Даже гости из Рима вынуждены были признавать, что Александрия — это нечто особенное. Когда Цезарь через три дня после убийства Помпея проплывал мимо острова, на котором располагался Фаросский маяк, он приближался к городу более крупному,[248] более космополитическому и, безусловно, более прекрасному, чем его собственный. Если Рим, корявый и похожий на запутанный лабиринт, являлся свидетельством неотесанных добродетелей деревенской Республики, то Александрия всем видом своим говорила о том, чего может достигнуть царь. И притом не всякий царь. Гробница Александра Великого по-прежнему оставалась талисманом основанного им города, а план его улиц — сетка, обрамленная сверкающими белизной колоннадами, оставалась такой же, какой увидел ее три века назад победоносный македонец, вслушиваясь в шум волн у пустынного побережья. И теперь на том месте, где прежде не было ничего, кроме песка и круживших над ним чаек, простирался роскошный городской ансамбль. В этом городе впервые появилась нумерация домов. Банки его питала торговля с востоком и западом, пристани заполняли привезенные со всего мира товары. Прославленная библиотека могла похвалиться семью сотнями тысяч свитков и была построена во исполнение высокого замысла: все написанные когда-либо книги должны оказаться собранными в одном месте. В граде этом даже существовали жетонные автоматы и механические двери. Все в Александрии было достойным в превосходной степени. Неудивительно, что Цицерон, считавший все, что находилось за пределами Рима, «нищим захолустьем»,[249] вынужден был сделать исключение для города, соперничавшего с его собственным в претензии на звание центра мира. «Да, — признавался он, — я мечтаю, и давно мечтал увидеть Александрию».[250]
Он не был единственным среди римлян, кого звал к себе этот город. Земля Египта обладала несравненным плодородием, и покоривший Александрию проконсул получил бы в свои руки житницу всего Средиземноморья. Подобная перспектива давно отравляла и без того ядовитый водоворот римской политики, питая бесконечные интриги и скандалы по поводу взяточничества, однако, никто, ни Красе, ни даже Помпей, не сумел добиться египетского главнокомандования. Согласно неписаному соглашению столь ослепительный приз оставался недоступным. С точки зрения большинства сограждан было проще и выгоднее предоставить правящей династии оплачивать издержки по управлению страной.
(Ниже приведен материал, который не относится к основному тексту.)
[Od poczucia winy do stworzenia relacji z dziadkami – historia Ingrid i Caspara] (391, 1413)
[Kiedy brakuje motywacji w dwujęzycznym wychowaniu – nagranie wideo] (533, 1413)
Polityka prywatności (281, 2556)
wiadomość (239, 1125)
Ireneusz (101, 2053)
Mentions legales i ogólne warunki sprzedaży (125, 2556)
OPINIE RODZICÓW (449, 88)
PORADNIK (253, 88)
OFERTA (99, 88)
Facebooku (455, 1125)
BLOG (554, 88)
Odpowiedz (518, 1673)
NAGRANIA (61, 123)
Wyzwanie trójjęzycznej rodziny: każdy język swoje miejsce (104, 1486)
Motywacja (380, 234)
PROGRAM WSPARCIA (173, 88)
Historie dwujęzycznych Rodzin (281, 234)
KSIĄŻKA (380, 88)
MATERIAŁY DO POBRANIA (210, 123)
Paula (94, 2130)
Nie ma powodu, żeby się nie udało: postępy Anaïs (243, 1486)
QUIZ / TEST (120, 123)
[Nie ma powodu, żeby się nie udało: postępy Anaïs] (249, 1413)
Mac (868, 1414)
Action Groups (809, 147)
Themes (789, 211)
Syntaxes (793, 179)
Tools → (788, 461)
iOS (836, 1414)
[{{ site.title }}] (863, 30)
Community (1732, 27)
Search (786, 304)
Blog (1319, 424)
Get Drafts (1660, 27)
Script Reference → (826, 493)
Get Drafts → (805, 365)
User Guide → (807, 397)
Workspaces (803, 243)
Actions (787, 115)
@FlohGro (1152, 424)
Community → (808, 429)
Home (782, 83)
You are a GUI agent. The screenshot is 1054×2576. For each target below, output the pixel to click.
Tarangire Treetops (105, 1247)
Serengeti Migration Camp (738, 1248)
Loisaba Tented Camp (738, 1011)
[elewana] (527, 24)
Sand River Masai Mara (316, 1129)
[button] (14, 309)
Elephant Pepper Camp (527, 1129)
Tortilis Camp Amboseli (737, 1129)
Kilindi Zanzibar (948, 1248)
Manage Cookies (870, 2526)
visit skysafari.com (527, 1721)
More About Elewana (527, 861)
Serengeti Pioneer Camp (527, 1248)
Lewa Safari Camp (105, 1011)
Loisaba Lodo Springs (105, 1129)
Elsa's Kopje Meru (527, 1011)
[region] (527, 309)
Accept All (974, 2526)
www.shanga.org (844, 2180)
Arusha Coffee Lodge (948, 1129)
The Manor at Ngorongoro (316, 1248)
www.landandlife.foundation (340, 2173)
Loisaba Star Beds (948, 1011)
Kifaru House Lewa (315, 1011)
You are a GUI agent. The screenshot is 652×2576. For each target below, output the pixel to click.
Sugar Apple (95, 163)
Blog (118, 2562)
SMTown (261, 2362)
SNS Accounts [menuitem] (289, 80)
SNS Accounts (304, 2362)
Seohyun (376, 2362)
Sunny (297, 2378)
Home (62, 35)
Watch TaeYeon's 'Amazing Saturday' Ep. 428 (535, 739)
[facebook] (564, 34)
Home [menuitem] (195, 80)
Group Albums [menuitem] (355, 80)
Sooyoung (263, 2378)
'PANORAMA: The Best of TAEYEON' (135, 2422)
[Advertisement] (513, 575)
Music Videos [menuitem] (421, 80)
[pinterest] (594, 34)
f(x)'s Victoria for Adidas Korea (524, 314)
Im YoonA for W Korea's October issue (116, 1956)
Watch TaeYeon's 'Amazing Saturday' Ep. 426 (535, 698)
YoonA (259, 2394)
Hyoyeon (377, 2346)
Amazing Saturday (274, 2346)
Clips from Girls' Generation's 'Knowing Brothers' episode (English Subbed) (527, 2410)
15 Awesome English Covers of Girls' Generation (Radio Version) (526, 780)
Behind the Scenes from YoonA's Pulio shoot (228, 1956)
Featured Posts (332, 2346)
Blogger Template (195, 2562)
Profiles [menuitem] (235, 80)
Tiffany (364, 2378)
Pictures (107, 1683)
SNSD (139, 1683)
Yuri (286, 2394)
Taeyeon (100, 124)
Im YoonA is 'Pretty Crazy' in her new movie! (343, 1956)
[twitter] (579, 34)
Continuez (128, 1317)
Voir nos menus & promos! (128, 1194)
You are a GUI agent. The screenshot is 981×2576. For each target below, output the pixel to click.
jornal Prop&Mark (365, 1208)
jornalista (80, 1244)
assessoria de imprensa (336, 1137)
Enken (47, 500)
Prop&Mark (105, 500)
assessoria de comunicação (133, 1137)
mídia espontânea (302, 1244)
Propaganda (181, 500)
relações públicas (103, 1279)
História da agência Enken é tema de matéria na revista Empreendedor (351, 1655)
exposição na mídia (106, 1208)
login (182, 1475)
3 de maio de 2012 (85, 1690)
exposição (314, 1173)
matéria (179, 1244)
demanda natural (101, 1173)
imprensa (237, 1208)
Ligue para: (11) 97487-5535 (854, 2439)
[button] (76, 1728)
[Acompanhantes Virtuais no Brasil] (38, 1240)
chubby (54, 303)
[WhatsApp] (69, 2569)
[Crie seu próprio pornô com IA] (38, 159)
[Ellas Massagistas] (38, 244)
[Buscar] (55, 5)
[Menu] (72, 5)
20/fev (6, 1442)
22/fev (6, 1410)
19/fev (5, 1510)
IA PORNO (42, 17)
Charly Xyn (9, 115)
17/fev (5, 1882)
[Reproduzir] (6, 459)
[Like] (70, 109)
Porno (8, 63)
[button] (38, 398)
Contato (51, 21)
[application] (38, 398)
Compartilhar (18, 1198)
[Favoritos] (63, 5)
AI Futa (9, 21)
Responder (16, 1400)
Сменяли друг друга монархи, и каждый из них идеально справлялся с ролью карманной собачки Республики, обладая достаточной силой, чтобы досуха выжимать своих подданных в пользу римских патронов, и тем не менее оставаясь слабыми в той мере, чтобы не представлять для Рима какой-либо угрозы. На столь унизительных основаниях позволено было влачить свое существование последнему из независимых греческих царств, некогда основанному полководцем Александра и представлявшему величайшую силу на Востоке.
Однако самих царей Египта следовало считать победителями в борьбе за существование. Тот Птолемей, на глазах которого посреди волн прибоя зарезали Помпея, являлся тезкой длинного ряда монархов, всегда готовых проглотить любое бесчестье и оскорбление, чтобы сохранить свою власть. К жадности, злобе и чувственности, характерным для всех греческих династий Востока, Птолемеи добавили собственный грех, унаследованный от бывших фараонов Египта: систематический инцест. Результатом инбридинга стал не только убийственный характер местных дворцовых интриг, но и вырождение, чрезвычайное даже по меркам современных им династий. Римляне открыто считали Птолемеев чудовищами, и как граждане Республики считали своим долгом при любой возможности дать им как следует прочувствовать это. Если царь был тучен и изнежен, то гостящий в Египте проконсул мог заставить его хорошенько промяться по улицам Александрии, и тот пытался угнаться во взмокших, хотя и прозрачных, одеждах за сухощавым римлянином. Граждане Римской Республики находили и более яркие способы выражения своего презрения. Катон, которого Птолемей посетил во время пребывания его на Кипре, приветствовал царя Египетского во время эффектов воздействия слабительного и всю аудиенцию просидел на горшке.